_Task brief:_ Looking at the listing below, retype exactly the lines starting at the one containing "You are a computer-use agent. 610x650 pixels." and ending at the one containing "You are a computer-use agent. The", both included, and nothing else.
Start of Block
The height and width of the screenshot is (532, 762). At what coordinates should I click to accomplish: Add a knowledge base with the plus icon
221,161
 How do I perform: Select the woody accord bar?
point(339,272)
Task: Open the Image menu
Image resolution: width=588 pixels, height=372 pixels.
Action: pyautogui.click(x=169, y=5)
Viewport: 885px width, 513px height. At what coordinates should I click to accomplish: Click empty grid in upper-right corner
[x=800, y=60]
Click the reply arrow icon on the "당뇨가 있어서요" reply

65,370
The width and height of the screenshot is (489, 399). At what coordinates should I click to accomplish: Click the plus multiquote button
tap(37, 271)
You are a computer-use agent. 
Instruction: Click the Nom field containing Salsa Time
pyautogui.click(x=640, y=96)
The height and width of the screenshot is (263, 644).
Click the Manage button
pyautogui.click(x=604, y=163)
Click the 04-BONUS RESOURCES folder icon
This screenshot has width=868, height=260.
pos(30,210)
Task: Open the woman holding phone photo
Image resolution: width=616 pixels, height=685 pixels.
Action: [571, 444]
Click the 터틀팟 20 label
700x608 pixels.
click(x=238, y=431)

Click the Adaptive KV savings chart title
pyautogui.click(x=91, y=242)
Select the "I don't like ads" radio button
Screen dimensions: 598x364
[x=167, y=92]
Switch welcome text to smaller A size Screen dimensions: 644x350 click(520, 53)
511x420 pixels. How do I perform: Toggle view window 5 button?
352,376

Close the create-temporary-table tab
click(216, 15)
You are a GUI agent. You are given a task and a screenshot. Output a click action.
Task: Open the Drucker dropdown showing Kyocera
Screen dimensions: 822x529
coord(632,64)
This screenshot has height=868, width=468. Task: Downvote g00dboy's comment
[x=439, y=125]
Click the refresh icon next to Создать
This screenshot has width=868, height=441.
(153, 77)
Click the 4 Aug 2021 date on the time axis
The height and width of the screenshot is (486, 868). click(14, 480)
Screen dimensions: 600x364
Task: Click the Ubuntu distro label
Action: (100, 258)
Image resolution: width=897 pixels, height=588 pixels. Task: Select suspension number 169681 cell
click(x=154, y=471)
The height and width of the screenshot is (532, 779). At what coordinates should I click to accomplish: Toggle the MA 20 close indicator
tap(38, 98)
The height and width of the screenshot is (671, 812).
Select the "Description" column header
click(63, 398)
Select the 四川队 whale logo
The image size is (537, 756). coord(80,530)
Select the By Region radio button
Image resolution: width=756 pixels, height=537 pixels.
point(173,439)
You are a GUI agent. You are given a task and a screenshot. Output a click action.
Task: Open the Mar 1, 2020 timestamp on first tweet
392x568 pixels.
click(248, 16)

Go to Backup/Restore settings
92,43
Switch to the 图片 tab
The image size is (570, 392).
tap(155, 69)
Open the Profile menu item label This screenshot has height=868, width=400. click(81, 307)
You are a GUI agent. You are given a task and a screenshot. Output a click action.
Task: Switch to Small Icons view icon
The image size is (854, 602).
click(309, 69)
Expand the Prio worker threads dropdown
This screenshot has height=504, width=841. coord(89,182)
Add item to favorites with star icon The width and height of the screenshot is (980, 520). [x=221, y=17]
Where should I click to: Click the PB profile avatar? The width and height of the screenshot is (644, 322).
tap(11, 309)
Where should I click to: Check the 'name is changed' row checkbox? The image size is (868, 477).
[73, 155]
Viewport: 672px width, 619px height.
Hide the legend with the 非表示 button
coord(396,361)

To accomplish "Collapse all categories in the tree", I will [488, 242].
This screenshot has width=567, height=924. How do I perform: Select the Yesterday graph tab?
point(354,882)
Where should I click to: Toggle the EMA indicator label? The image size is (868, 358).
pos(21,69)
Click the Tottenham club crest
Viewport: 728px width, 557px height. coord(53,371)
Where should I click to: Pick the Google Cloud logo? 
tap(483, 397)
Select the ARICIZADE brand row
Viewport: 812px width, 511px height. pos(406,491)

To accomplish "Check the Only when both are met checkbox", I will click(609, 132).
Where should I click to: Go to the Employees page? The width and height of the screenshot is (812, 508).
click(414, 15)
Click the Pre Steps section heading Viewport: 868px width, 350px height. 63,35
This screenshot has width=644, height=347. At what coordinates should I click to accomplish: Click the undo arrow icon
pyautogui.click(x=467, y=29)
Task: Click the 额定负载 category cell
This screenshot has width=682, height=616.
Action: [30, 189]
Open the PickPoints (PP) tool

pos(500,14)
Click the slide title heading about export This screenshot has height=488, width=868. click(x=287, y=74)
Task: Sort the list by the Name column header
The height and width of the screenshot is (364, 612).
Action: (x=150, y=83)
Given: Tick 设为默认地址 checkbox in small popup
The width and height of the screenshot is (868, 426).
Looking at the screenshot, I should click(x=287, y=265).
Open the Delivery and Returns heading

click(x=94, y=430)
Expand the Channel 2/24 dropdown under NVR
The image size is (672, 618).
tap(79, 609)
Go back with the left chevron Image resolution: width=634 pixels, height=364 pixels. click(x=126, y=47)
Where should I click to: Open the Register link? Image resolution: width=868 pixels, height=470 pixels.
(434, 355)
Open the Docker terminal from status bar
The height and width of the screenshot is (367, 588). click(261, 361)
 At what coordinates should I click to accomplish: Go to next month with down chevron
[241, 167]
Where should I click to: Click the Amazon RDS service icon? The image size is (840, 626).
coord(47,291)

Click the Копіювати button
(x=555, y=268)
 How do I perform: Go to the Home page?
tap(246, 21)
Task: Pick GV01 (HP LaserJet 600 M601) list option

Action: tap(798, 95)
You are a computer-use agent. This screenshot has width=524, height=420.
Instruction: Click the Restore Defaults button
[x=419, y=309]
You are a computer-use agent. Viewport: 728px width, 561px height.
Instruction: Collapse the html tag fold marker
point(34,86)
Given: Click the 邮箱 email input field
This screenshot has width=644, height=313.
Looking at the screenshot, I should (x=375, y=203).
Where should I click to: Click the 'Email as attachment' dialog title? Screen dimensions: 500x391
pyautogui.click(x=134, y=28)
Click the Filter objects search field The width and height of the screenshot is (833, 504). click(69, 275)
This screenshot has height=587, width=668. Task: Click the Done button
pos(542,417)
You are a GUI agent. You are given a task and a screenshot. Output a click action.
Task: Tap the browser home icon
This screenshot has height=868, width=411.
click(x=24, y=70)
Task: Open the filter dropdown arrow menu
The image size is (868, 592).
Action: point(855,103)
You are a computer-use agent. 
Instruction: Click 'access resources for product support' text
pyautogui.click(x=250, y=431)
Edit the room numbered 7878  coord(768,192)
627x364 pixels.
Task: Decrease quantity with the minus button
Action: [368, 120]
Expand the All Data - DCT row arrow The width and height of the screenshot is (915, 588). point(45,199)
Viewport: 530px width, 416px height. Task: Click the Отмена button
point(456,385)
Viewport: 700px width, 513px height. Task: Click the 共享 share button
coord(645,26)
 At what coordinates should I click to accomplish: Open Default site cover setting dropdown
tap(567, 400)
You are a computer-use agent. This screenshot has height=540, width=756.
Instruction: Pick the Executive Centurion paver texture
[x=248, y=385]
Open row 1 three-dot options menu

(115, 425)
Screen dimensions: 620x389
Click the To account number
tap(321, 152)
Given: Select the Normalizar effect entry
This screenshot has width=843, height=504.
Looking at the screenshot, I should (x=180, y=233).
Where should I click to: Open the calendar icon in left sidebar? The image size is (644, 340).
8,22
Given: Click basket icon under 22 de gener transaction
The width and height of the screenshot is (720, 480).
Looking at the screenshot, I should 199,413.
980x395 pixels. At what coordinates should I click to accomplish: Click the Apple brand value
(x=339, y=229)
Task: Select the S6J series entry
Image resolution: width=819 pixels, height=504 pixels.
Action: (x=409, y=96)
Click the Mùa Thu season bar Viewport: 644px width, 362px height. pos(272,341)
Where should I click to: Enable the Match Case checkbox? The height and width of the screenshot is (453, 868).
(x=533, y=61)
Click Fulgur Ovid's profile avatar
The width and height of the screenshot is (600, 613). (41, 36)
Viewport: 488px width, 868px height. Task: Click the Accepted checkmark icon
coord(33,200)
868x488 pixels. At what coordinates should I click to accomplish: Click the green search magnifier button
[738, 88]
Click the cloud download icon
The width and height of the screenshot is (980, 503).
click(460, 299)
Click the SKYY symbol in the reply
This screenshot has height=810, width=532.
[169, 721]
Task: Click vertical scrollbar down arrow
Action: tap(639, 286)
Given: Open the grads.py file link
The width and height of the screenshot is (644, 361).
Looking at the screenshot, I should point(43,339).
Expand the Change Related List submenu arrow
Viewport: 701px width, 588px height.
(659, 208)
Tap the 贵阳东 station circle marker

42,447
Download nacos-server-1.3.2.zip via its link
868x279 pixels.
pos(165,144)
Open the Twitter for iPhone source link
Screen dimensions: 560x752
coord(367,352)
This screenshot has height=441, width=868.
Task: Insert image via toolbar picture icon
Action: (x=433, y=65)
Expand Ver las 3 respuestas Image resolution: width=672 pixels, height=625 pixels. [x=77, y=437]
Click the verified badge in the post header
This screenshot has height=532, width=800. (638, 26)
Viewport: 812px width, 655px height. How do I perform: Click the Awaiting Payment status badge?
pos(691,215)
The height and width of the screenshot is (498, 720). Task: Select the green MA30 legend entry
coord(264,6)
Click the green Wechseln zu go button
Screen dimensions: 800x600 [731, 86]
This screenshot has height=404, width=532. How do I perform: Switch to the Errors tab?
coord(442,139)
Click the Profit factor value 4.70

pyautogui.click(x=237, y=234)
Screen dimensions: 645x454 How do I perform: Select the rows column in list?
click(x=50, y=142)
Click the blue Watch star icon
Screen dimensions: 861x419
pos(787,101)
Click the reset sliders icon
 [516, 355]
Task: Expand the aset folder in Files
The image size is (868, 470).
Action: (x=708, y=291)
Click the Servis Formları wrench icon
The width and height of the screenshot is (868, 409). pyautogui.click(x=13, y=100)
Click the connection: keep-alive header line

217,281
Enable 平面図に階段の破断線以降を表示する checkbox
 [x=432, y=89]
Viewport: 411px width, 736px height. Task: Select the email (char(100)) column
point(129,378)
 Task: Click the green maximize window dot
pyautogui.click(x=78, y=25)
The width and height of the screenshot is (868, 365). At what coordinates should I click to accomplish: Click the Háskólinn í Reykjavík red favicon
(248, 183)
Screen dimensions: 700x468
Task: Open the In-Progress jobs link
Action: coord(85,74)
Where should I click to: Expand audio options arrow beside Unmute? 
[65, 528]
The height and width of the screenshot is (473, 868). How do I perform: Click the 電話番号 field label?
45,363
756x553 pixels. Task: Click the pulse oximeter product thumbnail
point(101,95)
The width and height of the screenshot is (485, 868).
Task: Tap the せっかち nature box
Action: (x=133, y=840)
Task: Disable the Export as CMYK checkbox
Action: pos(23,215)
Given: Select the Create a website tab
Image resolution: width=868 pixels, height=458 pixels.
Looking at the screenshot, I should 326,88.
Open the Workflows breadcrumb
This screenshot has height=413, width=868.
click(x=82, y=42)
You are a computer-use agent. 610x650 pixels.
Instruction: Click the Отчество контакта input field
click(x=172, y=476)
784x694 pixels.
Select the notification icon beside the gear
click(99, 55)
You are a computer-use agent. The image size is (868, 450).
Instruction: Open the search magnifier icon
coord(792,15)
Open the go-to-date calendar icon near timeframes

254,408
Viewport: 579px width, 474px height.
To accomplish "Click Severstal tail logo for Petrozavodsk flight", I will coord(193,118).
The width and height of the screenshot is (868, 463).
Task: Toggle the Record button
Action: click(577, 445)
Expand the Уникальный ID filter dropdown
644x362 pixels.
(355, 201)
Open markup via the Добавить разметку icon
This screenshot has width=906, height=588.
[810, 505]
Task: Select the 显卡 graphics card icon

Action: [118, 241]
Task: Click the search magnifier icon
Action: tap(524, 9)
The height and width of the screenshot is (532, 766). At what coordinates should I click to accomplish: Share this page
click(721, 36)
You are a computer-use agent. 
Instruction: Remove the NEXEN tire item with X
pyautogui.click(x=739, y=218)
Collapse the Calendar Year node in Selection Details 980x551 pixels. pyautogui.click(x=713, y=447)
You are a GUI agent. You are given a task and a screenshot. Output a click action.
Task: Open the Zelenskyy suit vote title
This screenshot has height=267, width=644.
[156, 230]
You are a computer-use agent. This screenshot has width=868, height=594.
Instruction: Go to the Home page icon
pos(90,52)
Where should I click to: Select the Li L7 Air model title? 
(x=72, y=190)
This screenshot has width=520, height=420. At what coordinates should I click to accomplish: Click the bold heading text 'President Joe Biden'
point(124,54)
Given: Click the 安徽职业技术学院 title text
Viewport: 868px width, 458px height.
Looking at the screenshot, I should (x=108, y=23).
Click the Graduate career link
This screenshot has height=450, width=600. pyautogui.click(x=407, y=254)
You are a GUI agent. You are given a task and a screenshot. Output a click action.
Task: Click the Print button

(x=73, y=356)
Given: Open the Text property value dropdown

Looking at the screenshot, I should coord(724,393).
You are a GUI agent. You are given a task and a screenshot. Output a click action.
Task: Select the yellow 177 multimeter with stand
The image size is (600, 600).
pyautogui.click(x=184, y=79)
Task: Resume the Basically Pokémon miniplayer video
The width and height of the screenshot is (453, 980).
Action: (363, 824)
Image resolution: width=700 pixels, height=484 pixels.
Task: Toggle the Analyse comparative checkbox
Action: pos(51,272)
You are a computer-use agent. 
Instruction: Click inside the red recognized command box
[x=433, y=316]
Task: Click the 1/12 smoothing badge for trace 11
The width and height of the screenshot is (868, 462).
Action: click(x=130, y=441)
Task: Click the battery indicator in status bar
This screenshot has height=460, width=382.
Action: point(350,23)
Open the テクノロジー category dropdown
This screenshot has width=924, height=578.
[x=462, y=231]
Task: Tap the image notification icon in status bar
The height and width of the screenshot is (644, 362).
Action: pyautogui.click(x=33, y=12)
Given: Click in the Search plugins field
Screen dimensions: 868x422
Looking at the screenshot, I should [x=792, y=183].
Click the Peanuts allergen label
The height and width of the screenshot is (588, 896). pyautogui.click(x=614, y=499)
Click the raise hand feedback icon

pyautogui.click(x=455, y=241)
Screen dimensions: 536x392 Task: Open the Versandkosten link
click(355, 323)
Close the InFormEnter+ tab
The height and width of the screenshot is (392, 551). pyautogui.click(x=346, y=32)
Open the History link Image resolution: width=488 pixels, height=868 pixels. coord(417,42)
End of Block
_Expected answer:_
You are a computer-use agent. 610x650 pixels.
Instruction: Click the Отчество контакта input field
click(x=172, y=476)
784x694 pixels.
Select the notification icon beside the gear
click(99, 55)
You are a computer-use agent. The image size is (868, 450).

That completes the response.